The image of interest is Shepard Fairey’s OBEY Giant. Originally conceived in 1989 as a sticker with the phrase “Andre the Giant has a posse” (image 1), it was the definition of culture jamming: “a rebellious wrench in the spokes, a disruption of the semiotics of consumption.” The 1992 revised image (image 2), called simply OBEY, became ubiquitous to the point of iconicism, the figurative and literal poster child for critical street art. Fairey’s 1990 manifesto on the original work claims its intent is to make the viewer question both the sticker and their relationship to their surroundings, and mentions that stickers have been removed by some who consider them vandalism and an eyesore. Fairey notes that this is “ironic considering the number of commercial graphic images everyone in America is assaulted with daily.”

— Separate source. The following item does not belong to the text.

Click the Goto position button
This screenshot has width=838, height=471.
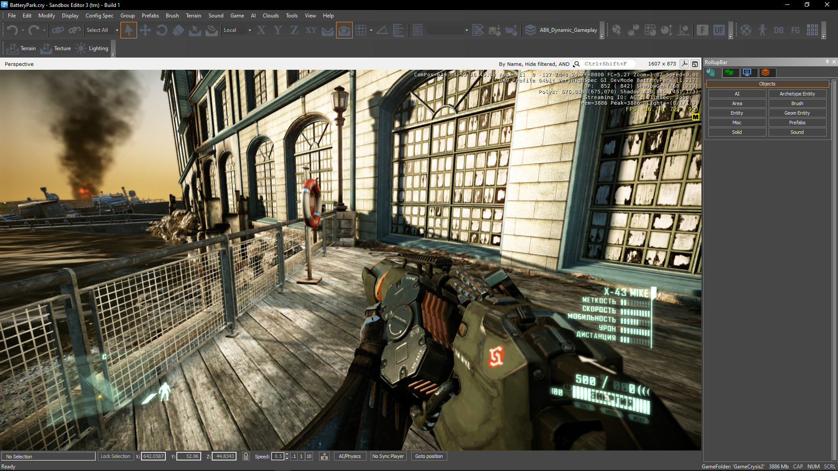[x=429, y=456]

But the irony had only just begun. In 2014, the OBEY image was incorporated into a label design for cognac maker Hennessy’s line “Hennessy VS Limited Edition by Shepard Fairey,” which will sell for $32 a bottle. The explicitly subversive image has joined the ranks of advertisements and sits in the window of liquor stores across the United States (and two blocks from my apartment). Though OBEY in its street art form was frequently considered vandalism or an eyesore, its commercial version enjoys tacit acceptance.

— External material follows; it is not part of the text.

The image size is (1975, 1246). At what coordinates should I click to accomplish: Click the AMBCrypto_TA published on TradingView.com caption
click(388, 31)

Fairey’s culture-jamming work has been co-opted in the third image, and its rebellious reputation is being used to inform consumer perceptions even as the very nature of this use blatantly contradicts the original subversion. Any message it might have possessed has been further muddied by the isolation of the giant’s face and the removal of the linguistic message “OBEY.” What happens to disruption when a powerful visual culture absorbs and re-introduces it in a manifestation of said culture?

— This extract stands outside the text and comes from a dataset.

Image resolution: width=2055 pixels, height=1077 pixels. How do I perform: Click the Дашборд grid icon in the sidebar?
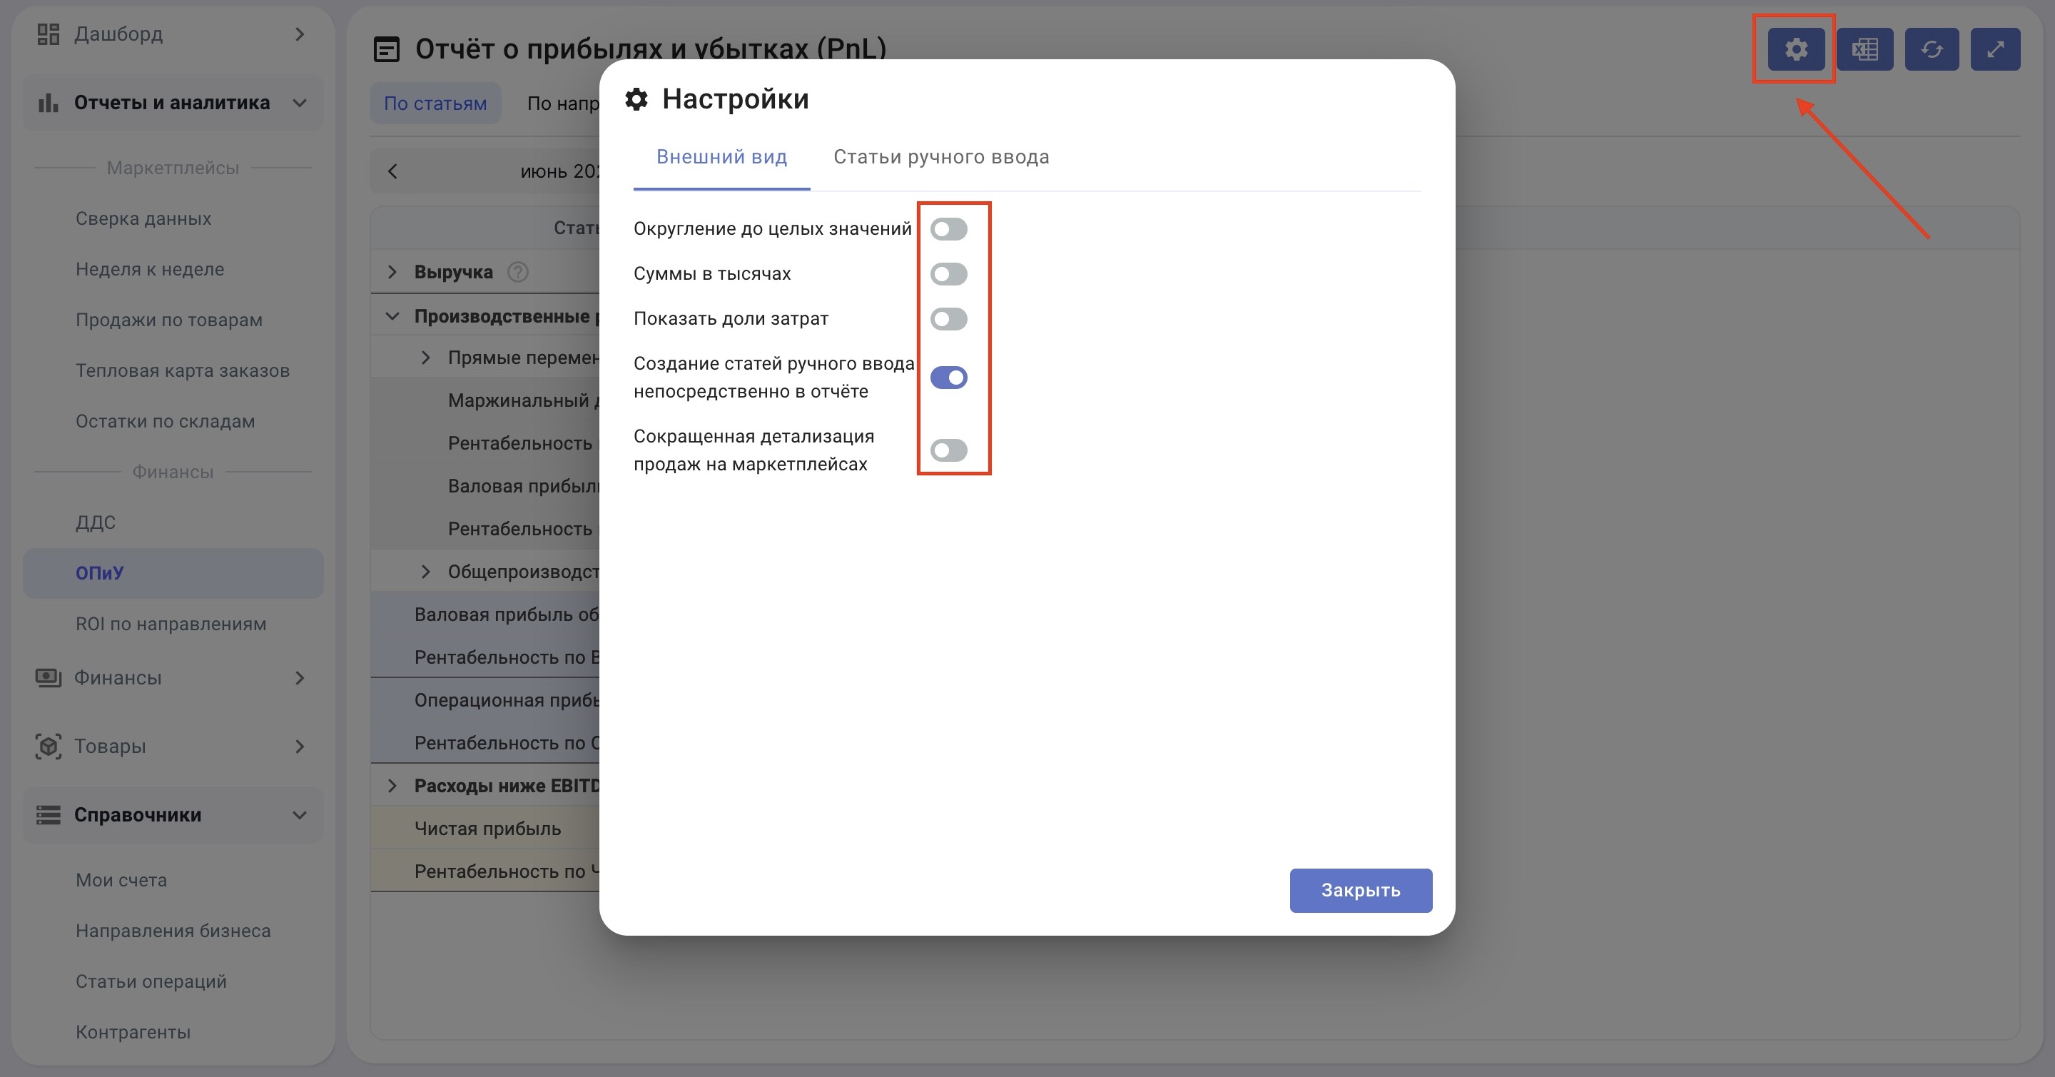pos(49,34)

These wildly divergent iterations make it difficult to classify the image. Has it become a cultural symbol, rather than an artistic statement? Is it an advertisement? Is it art? Can it be both? Seemingly, Fairey’s work has become too ubiquitous, losing any significance it may have once possessed. But the image continues to cause this researcher to question his surroundings. In this way, at least, it seems not to have strayed far from the original intent.